-
Notifications
You must be signed in to change notification settings - Fork 169
Description
Description
Recently, for native libraries, we introduced a change to interact with the files via indexinput and indexoutput. With this, we should be able to remove our custom compoundformat in our codec (see #2185).
However, when removing it, we get an error like:
Caused by: org.apache.lucene.index.CorruptIndexException: compound sub-files must have a valid codec header and footer: codec header mismatch: actual header=1232620912 vs expected header=1071082519 (resource=BufferedChecksumIndexInput(MemorySegmentIndexInput(path="/Users/jmazane/workspace/Opensearch/DockerRunner/k-NN-1/build/testclusters/integTest-0/data/nodes/0/indices/6zG12XzjQLaWyWiAL_OFaQ/0/index/_0_165_test_nested.test_vector.faiss")))
at org.apache.lucene.codecs.CodecUtil.verifyAndCopyIndexHeader(CodecUtil.java:287) ~[lucene-core-10.1.0.jar:10.1.0 884954006de769dc43b811267230d625886e6515 - 2024-12-17 16:15:44]

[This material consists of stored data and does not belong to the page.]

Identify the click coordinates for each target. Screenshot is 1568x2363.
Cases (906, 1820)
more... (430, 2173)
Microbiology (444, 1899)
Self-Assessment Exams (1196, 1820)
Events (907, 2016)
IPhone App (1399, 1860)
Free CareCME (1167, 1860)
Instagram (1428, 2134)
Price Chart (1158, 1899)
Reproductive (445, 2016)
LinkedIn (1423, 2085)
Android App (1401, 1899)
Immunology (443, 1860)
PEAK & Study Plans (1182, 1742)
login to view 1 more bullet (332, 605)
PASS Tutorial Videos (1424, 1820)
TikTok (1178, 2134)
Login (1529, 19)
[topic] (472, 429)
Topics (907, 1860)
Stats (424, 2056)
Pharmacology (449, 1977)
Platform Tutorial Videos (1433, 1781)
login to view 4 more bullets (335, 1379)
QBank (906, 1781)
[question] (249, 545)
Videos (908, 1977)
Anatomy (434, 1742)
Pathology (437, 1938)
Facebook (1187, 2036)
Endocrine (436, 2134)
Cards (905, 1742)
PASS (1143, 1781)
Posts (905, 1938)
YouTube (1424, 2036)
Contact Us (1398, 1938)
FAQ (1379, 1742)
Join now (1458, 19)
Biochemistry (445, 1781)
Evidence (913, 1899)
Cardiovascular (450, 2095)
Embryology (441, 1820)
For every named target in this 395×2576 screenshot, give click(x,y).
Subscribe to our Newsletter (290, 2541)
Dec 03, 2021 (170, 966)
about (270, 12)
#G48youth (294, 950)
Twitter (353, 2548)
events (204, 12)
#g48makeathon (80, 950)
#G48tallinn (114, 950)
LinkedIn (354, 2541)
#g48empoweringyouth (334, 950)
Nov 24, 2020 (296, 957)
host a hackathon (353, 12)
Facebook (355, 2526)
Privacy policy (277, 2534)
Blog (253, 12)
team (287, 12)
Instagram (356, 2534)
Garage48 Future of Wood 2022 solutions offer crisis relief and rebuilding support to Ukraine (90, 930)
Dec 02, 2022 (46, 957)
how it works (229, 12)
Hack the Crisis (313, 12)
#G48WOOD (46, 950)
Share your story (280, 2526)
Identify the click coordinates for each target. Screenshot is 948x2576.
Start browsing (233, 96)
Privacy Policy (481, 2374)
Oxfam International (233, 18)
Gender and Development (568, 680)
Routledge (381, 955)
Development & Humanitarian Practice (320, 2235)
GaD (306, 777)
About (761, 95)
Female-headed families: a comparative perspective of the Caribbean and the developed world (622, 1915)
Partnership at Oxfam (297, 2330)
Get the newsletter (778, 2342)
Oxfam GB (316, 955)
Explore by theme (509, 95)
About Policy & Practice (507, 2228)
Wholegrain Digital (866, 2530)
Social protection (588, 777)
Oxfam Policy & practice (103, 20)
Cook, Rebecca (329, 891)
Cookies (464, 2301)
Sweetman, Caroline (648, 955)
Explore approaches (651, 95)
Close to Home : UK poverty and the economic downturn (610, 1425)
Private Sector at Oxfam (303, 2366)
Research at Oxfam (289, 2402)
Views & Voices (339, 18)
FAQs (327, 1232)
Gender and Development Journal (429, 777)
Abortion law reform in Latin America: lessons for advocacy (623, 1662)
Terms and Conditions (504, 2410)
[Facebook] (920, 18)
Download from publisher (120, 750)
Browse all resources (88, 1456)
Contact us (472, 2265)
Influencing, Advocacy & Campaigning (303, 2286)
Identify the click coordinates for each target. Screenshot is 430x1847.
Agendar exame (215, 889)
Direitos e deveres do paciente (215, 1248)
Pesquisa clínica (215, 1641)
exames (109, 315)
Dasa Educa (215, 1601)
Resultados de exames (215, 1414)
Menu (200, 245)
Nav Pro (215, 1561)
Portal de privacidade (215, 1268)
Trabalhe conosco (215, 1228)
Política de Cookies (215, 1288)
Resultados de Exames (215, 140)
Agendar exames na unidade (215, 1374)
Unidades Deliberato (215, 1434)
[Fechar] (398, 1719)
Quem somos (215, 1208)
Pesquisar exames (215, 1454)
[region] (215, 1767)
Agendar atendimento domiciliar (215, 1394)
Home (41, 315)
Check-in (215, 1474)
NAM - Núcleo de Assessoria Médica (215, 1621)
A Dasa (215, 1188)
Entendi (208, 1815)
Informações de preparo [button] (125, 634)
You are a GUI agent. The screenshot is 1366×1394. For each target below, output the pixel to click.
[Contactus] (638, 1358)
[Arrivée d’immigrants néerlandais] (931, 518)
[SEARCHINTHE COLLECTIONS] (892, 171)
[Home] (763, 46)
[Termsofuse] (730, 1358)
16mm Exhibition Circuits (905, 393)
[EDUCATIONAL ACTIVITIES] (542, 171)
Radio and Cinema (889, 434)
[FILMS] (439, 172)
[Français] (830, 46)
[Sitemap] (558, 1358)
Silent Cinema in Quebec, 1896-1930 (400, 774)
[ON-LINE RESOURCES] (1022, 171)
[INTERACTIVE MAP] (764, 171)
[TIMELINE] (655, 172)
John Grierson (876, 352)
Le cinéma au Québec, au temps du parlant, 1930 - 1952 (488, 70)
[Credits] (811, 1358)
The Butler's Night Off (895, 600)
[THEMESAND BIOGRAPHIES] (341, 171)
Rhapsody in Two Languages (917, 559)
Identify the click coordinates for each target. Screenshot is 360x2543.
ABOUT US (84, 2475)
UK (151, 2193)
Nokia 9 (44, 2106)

This is because for the native index files we write a footer but no header: https://github.com/opensearch-project/k-NN/blob/main/src/main/java/org/opensearch/knn/index/codec/nativeindex/NativeIndexWriter.java#L141-L150. See CompoundFormat interface: https://github.com/apache/lucene/blob/main/lucene/core/src/java/org/apache/lucene/codecs/CompoundFormat.java#L41-L45.
We should get rid of the CompoundFormat so we can move towards just extending the PerFieldVectorFormat. To do this, we need to write the header, and make sure to read it before forwarding on the output to the underlying libraries.
From a bwc perspective, for old codecs, we will need to keep around the old CompoundFormat. But we should be able to remove on new codecs.